Niemiecki rynek pracy pozostaje otwarty dla obcokrajowców, co jest nie bez znaczenia w odniesieniu do emigracji dolnośląskiej. Negatywnym skutkiem jest rzecz jasna odpływ części siły roboczej, zazwyczaj tej w wieku produkcyjnym, co niekorzystnie wpływa na strukturę demograficzną. Plusem jest fakt, że migracje zazwyczaj nie są trwałe i osoby ją podejmujące zwykle wracają do swoich rodzinnych miejscowości, zasilając kapitałowo rynek lokalny. Problemem może być wciąż, pomimo podejmowanych prób regulacji, rozrastająca się szara strefa w Niemczech i brak możliwości podjęcia pracy legalnej w większości prac, niewymagających wyższych kwalifikacji. Zauważalny jest również problem popytu i podaży pewnych umiejętności zawodowych.

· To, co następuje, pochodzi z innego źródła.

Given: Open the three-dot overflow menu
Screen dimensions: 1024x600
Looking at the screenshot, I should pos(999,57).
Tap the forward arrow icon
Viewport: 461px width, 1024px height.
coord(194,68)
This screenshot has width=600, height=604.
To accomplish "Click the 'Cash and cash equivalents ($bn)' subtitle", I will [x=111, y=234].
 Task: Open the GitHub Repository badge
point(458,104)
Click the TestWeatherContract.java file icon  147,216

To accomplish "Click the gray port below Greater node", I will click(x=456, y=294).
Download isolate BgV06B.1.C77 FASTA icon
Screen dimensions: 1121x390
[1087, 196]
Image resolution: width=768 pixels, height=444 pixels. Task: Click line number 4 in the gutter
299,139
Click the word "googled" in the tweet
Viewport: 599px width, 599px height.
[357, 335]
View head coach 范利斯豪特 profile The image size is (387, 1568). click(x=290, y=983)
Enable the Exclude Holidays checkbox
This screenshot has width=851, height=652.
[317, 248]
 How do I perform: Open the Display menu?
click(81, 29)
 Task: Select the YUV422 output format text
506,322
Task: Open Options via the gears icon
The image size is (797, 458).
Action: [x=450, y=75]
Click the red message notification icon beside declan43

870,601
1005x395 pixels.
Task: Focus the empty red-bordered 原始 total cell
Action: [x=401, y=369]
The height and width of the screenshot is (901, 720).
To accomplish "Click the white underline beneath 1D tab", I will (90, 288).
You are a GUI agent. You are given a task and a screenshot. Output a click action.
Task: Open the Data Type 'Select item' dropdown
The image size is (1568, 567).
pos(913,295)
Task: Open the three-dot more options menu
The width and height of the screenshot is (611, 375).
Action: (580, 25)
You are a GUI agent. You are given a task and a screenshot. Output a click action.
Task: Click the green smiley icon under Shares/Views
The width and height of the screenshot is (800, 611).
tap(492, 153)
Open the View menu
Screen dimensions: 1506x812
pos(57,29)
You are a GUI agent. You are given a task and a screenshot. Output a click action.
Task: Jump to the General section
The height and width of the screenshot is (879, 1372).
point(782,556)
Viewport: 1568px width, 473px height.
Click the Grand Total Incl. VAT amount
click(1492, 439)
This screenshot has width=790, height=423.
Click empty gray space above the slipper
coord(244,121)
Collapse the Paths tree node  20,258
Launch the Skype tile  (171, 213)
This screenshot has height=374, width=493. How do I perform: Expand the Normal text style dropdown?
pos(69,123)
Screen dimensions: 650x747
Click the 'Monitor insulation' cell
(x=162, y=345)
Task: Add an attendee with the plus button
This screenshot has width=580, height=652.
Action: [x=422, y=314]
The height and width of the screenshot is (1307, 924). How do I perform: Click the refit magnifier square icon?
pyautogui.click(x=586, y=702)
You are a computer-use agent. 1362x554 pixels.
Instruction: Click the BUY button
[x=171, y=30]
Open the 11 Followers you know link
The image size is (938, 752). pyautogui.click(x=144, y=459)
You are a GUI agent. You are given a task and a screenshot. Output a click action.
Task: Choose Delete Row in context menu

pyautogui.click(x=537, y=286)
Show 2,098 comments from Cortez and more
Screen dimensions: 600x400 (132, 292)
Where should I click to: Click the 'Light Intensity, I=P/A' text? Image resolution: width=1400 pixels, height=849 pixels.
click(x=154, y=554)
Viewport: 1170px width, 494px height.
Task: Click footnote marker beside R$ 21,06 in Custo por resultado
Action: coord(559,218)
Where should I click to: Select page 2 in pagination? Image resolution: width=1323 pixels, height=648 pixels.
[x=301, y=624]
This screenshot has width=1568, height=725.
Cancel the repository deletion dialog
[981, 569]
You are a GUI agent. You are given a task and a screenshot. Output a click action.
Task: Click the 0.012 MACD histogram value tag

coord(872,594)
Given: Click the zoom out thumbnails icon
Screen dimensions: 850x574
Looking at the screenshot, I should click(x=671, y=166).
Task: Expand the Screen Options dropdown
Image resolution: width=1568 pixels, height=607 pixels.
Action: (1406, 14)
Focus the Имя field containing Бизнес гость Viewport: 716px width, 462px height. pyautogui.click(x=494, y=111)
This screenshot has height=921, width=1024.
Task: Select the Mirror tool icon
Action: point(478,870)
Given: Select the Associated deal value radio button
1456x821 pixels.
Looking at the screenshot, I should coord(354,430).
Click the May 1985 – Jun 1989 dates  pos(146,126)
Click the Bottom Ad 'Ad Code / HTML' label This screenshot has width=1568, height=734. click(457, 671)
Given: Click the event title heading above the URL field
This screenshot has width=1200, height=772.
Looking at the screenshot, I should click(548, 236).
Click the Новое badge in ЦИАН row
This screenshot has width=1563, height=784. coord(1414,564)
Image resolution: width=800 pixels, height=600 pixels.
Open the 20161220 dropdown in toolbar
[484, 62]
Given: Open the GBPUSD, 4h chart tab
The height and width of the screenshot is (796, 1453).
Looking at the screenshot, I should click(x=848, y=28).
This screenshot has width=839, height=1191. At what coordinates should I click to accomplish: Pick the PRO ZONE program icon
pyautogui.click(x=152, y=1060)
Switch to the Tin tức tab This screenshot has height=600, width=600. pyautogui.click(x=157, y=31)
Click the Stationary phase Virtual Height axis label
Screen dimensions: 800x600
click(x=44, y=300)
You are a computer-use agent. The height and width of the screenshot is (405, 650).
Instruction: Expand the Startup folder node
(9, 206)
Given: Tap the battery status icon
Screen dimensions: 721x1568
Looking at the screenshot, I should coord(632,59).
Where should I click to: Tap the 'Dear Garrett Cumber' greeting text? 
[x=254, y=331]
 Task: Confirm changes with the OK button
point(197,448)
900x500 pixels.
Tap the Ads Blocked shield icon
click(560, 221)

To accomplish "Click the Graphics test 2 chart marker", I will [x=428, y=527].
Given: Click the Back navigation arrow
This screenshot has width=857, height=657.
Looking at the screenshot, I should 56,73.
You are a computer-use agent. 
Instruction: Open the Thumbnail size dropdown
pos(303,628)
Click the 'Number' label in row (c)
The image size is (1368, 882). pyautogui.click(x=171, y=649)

W Niemczech coraz częściej potrzeba wykwalifikowanych specjalistów, gdyż rynek zaczyna być przeciążony pracownikami z wiedzą podstawową. Przyczyniło się do tego całkowite otwarcie rynku niemieckiego w 2011 roku i niewątpliwa atrakcyjność lokalizacyjna opisywanego kraju. Dla migrantów było to dużym ułatwieniem, natomiast dla kraju okazało się bardzo niepomyślnym zjawiskiem przez wzgląd na odpływ płatników, składek i wzrost wskaźnika obciążenia pokoleniowego.